*TASK DIRECTIONS:* From the entries below, report how many lines contain the string "México". Give only that number.

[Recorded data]
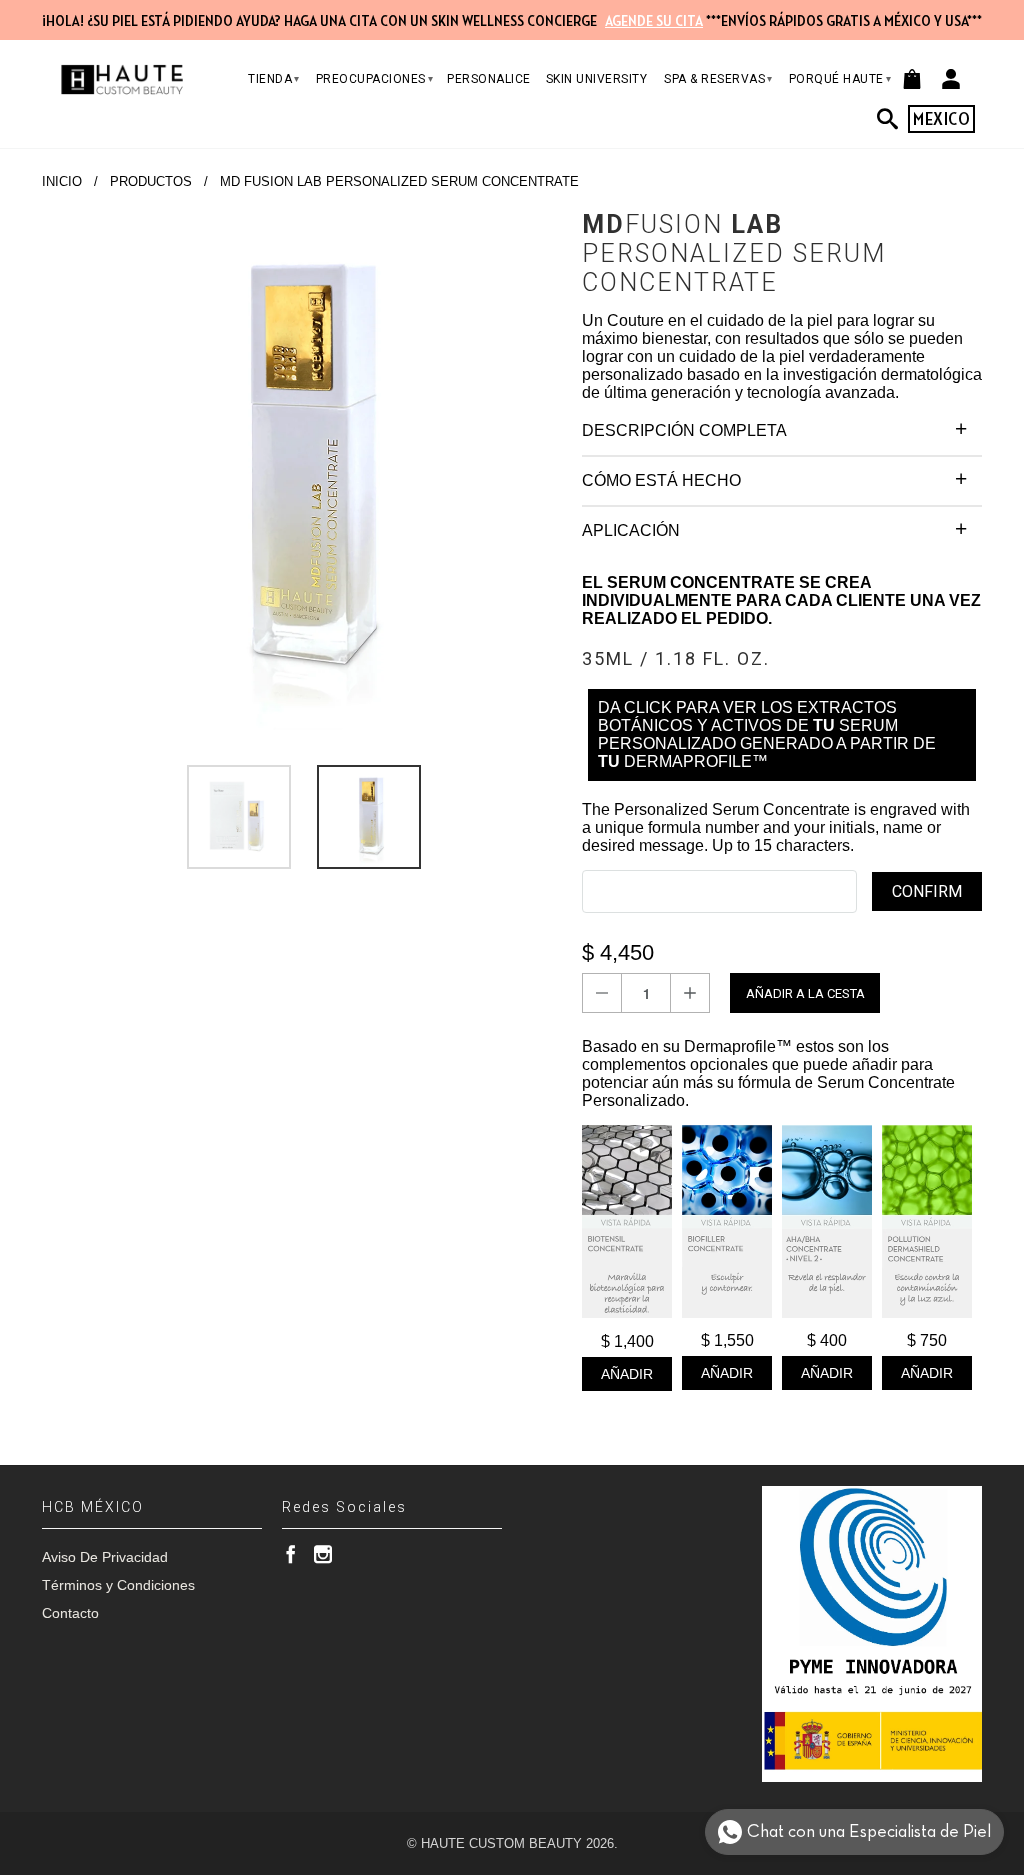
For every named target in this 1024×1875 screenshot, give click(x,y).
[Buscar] (893, 118)
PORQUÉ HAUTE (840, 79)
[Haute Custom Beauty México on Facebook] (291, 1554)
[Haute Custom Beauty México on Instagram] (323, 1554)
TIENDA (274, 79)
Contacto (70, 1613)
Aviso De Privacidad (105, 1557)
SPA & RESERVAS (718, 79)
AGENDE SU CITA (654, 21)
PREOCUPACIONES (375, 79)
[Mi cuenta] (951, 79)
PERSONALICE (489, 79)
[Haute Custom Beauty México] (122, 79)
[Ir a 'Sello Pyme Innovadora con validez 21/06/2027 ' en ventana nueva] (872, 1634)
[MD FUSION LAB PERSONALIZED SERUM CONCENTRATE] (302, 470)
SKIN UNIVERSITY (597, 79)
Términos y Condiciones (118, 1585)
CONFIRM (927, 891)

*ANSWER TO THIS EXERCISE:* 3